I often get asked how I stay motivated to workout, eat right, and stay the course. It may come as a surprise, but I don’t actually look for and rely on motivation, because it has failed me too many times throughout my life.
Motivation is the Casanova of the Health & Fitness industry.
He seduces us with highlighted reels of sexy transformations and emotional success stories. He makes us believe that we can be anything we want overnight.
Motivation preys on our deepest insecurities, promises instant gratification and quick fixes, and then just as quickly as he has won us over, he walks out and moves on to his next target.
That’s why our motivation fluctuates so much, and we often find ourselves in a yo-yo.
Here are the harsh words you need to hear, “Motivation does not love you! Motivation does not care about you! He only serves himself!”
His only goal is to trick you into bed, or in this case, into buying the newest fitness product, fad, or service. Once you buy it, he’s done with you.
And, the sad thing is, we keep falling for his tricks, thinking that maybe this time will be different.
Motivation is a liar and a thief.
I think we are “motivational junkies.”
We love to talk about it, post about it, take pictures about it, make videos about it, share it, “Like” it, and make memes about it. Oh, the seduction and lust!
And then, when we actually start the relationship, we quickly realize that this is a lot more work than we planned for, and motivation is no where to be found.
It’s time we sit down and admit to each other that we are addicted solely to the end result, and hardly ever (if at all) consider the countless hours of hard work and consistency it actually requires to get there.
It’s time to get real.
The only way you will truly accomplish your health and fitness goals is when they become more important than your excuses, and you are ready to put in the hard work and time required.
If health and fitness are going to become a part of your life, then you need to marry dedication and consistency, and finally dump motivation.
While motivation is incredible at first dates, he’s unstable for the long-term, and far too brittle for any setbacks or obstacles.
You need to find your pain, attach it to your goal, and create a higher purpose.
Research shows that we will do far more to avoid pain than we will to gain pleasure. So, the trick is to find a pain greater than the sore muscles and lack of sweets. In order to find your pain, you need to ask yourself why at least a dozen times, if not more, and keep going until you’ve reached your hell.
Here’s an example:
I want to lose weight. Why?
Because I want to look good in a bikini. Why?
Because I hate how my stomach looks. Why?
Because it sticks out and makes me feel self-conscious. Why?
Because I care about what others think of me and how I look. Why?
Because I got picked on at school a lot growing up for being fat, and it made me insecure. Why?
Because I want people to like me and not call me fat. Why?
Because I feel lonely and depressed. WHY?
Because I do not like myself. I do not like the way I look, and I do not like the person I have become. I want friends, and I want self-confidence. I hate being home alone all the time. I hate being single and never asked out on dates. I hate the way I hate myself! I want to finally learn to love myself, take care of myself, and be who I can be, but have always been too chicken shit to do anything about it.

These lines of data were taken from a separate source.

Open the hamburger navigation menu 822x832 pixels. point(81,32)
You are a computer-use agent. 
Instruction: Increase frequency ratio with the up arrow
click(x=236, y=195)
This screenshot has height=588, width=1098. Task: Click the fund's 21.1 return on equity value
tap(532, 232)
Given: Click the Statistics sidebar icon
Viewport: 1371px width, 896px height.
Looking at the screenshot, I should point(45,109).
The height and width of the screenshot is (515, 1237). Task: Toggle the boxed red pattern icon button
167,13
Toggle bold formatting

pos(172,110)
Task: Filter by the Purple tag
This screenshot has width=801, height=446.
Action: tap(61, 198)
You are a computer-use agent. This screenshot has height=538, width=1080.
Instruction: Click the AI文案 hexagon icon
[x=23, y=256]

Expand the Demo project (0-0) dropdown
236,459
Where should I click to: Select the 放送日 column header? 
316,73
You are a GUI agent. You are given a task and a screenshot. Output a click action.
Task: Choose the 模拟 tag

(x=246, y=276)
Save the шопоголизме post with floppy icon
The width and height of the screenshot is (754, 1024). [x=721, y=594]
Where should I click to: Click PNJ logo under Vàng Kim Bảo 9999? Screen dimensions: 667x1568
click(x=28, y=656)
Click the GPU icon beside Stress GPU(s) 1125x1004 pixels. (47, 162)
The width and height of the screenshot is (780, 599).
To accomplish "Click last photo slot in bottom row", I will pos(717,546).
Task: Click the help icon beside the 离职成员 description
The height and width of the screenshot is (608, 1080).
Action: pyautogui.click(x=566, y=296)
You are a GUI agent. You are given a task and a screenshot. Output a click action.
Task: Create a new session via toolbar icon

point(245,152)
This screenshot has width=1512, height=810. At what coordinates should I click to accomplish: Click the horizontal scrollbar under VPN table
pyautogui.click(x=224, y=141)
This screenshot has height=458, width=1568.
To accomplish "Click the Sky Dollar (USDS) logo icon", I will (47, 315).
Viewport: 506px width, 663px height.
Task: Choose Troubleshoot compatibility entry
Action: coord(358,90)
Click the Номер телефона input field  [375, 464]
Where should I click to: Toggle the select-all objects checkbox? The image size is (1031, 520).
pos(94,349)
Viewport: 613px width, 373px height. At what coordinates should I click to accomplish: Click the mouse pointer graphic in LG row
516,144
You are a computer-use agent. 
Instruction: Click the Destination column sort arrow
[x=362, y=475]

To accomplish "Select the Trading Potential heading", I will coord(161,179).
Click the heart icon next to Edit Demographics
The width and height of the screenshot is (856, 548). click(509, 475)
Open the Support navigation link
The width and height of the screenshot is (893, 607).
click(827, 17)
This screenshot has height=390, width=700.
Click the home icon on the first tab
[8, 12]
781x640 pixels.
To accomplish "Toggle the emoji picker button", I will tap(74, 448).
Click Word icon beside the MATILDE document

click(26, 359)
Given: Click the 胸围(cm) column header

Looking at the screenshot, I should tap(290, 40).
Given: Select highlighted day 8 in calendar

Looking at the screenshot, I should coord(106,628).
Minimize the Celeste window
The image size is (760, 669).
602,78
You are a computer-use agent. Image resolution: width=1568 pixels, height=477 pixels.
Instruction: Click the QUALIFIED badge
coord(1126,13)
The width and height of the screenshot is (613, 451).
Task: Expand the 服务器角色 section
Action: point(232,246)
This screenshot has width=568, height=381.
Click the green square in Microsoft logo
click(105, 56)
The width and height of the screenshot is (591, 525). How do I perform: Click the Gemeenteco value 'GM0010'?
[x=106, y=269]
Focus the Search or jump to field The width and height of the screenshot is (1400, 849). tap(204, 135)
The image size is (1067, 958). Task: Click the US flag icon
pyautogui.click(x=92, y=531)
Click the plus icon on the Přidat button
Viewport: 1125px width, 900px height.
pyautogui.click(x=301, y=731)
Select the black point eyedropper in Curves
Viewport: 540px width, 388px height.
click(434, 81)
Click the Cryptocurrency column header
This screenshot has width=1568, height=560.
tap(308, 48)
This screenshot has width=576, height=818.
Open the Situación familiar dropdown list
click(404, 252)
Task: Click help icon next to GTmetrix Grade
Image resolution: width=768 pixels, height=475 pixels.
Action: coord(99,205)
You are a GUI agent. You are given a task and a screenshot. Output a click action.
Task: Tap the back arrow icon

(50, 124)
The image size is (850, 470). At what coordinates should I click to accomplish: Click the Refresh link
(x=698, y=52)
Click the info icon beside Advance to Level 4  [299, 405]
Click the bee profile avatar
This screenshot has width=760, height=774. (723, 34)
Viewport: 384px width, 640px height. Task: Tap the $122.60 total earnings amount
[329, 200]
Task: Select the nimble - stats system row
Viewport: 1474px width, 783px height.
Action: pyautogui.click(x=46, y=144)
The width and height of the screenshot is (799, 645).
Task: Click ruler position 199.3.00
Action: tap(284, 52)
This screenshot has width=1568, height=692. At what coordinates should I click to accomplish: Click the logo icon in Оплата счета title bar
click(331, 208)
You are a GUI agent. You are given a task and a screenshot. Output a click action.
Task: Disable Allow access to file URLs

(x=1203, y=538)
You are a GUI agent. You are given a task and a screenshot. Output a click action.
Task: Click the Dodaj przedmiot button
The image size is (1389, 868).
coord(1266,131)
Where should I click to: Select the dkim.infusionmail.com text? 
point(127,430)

BOOM! And there it is – The pain!
The higher purpose.
That is the pain that is going to fuel the fire and keep the engine running, even when motivation runs out, even when your body hurts, even when your lungs burn, even when someone hands you a slice of cake, and even when setbacks and obstacles strike (because they will).
Everyone’s pain will be different. There is no right or wrong. It does require some raw honesty with yourself, though.
Sometimes, it has to get worse before it can get better.
Find YOUR pain. And, don’t let someone else tell you what it should or shouldn’t be. Not even your coach or best friend. Don’t pick something that you think others want to hear, or what would look good on Facebook. Don’t pick someone else’s pain.
It has to be yours, and yours alone.
Find your pain, and then crush your goals!